After this the AED will tell the rescuer to give the victim CPR. After a fixed period, the AED will tell the rescuers not to touch the victim while it checks the heart rhythm and a further shock is given (if it is needed).
An AED will not allow a shock to be given unless it is needed, meaning it is extremely unlikely that it will do any harm to the person who has collapsed.
Bear in mind that if you’re faced with a situation where you’ve got multiple injured persons, the person(s) making the most noise may not need the most urgent attention. It is the silent, unconscious injured person(s) that should be attended to first.
As well as knowing how to react when someone’s been injured, there are also a handful of preventative measures you can take.
First aid training is offered by many different providers in the UK (and around the world) with the most commonly known organisation being St John Ambulance . A Certified First Aid course cost starts at about £150 for a one-day course and can go up from there depending on the focus. A Basic First Aid Awareness course will cost less than £50 and only takes a few hours. Book your course today with St John Ambulance.

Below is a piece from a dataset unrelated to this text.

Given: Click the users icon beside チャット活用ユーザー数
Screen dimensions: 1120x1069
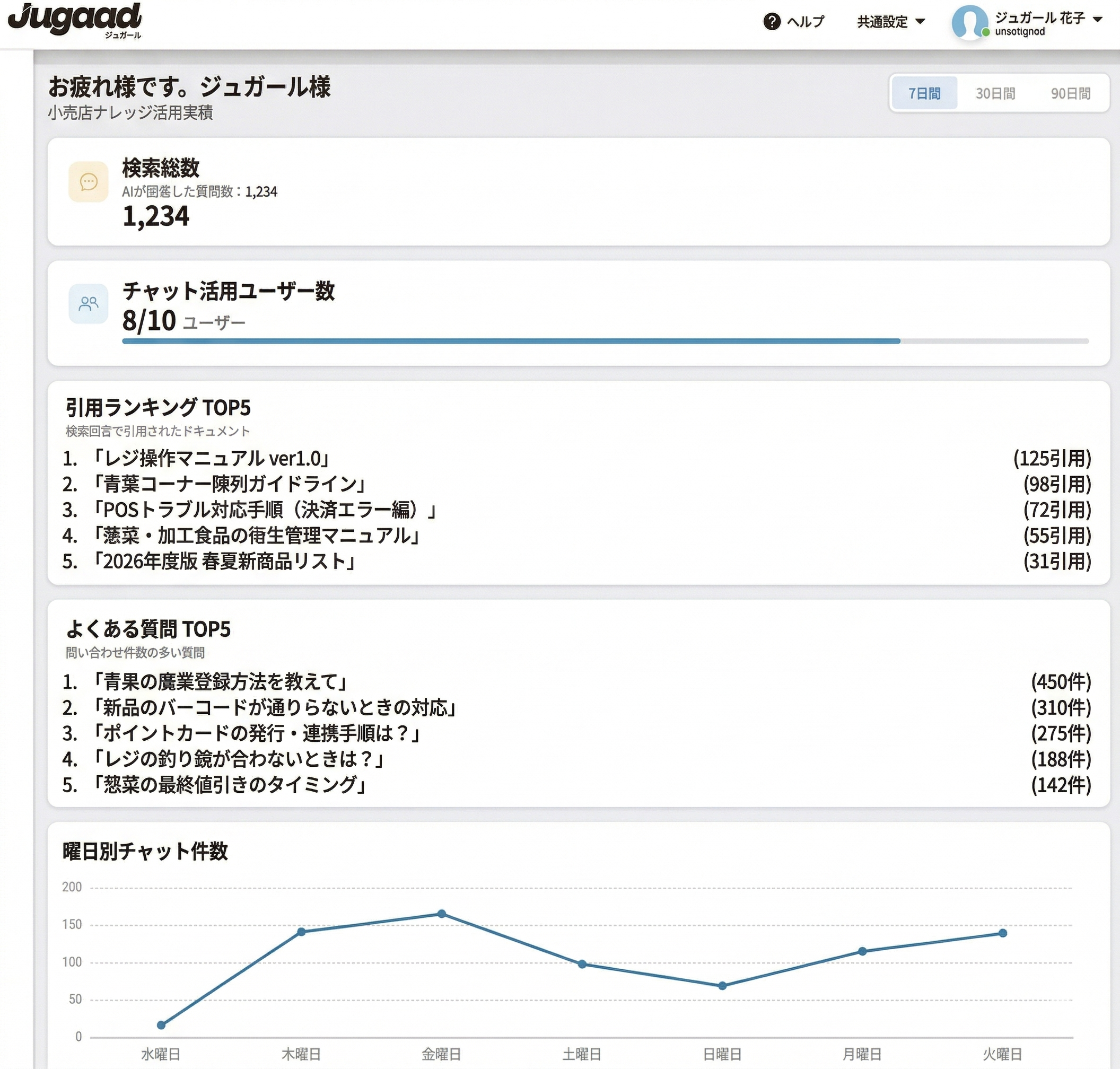Looking at the screenshot, I should click(89, 303).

ICE (In Case of Emergency)
Imagine that you are the unconscious person that is found. How would the rescuer know who you are, who your emergency contact is, and what medical conditions you may have? You should have all of this information easily available. Some commonly-used ICE solutions include bracelets or cards in a wallet/jersey pocket. iPhone users (or if you find a person with an iPhone) should check out the Medical ID function that is accessible on devices with iOS 8 even when the phone is locked.
First aid kits
Do you carry a first aid kit with you? Should you? You should plan to have access to a first aid kit when you head outdoors. Whilst a serious injury may necessitate calling for the emergency services, you should be able to deal with cuts and grazes yourself.

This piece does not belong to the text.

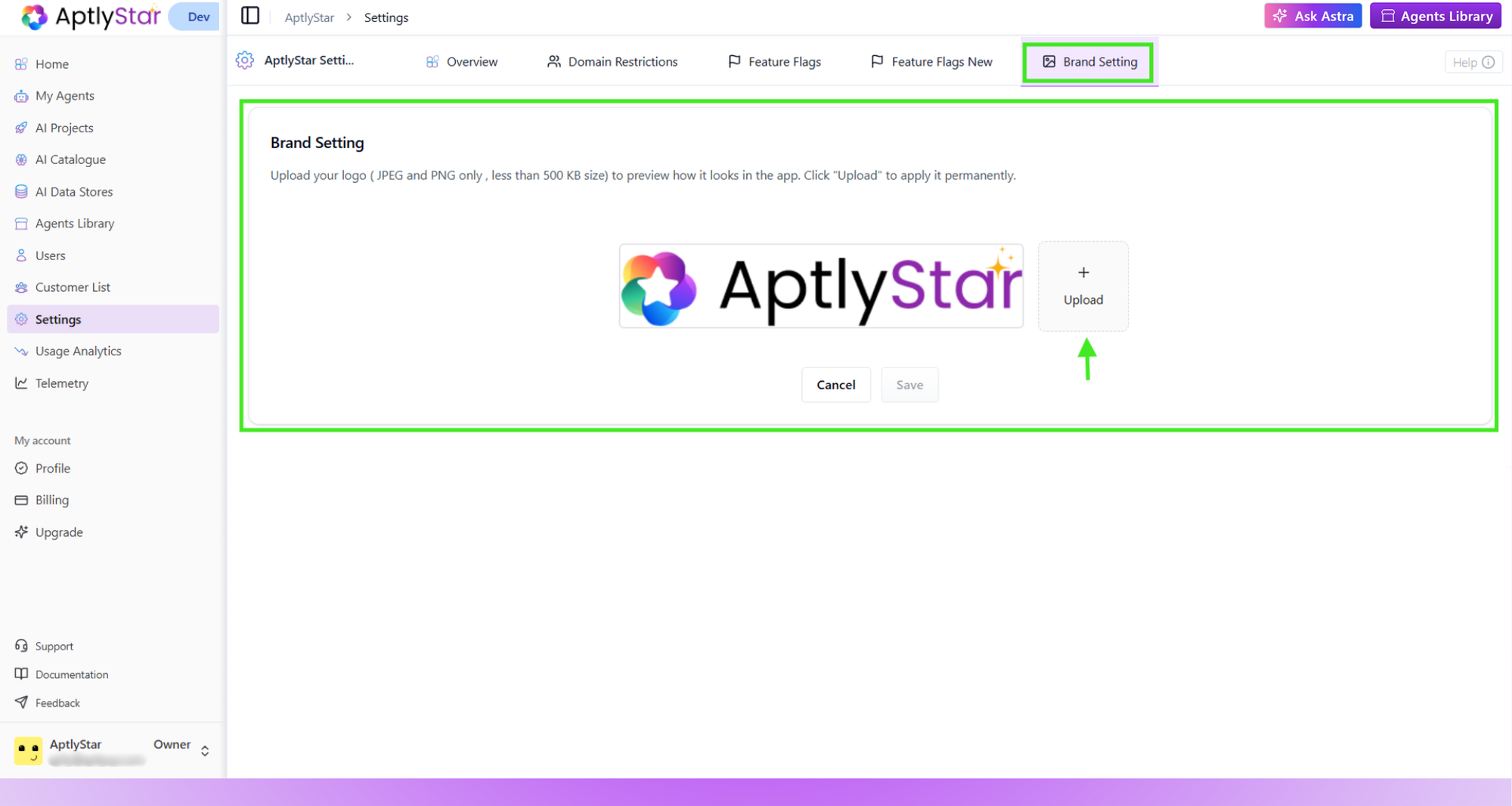Click the Ask Astra button
The height and width of the screenshot is (806, 1512).
[1312, 15]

You should consider where you are adventuring, whether it is in a suburban area (where pharmacies and doctors are accessible) or up in the mountains (far away from medical assistance). Always take a small first-aid kit with you. This could be as simple as a small sandwich bag with adhesive dressings of various sizes and a small bandage.
If in a group in the mountains, it may be worth taking more supplies (e.g. triangular bandages, space blankets, different sized crepe bandages, more adhesive dressings, and even some antiseptic, spread amongst the group.
If you have a regular swim, climb or ride, an option for you might be to leave your own first-aid kit somewhere that you and group know and can access should the need arise.
It might sound obvious, but you should always let someone know where you are going, and when you should be back. And if you are heading for a remote area, do some research to find out if mobile phone coverage is available.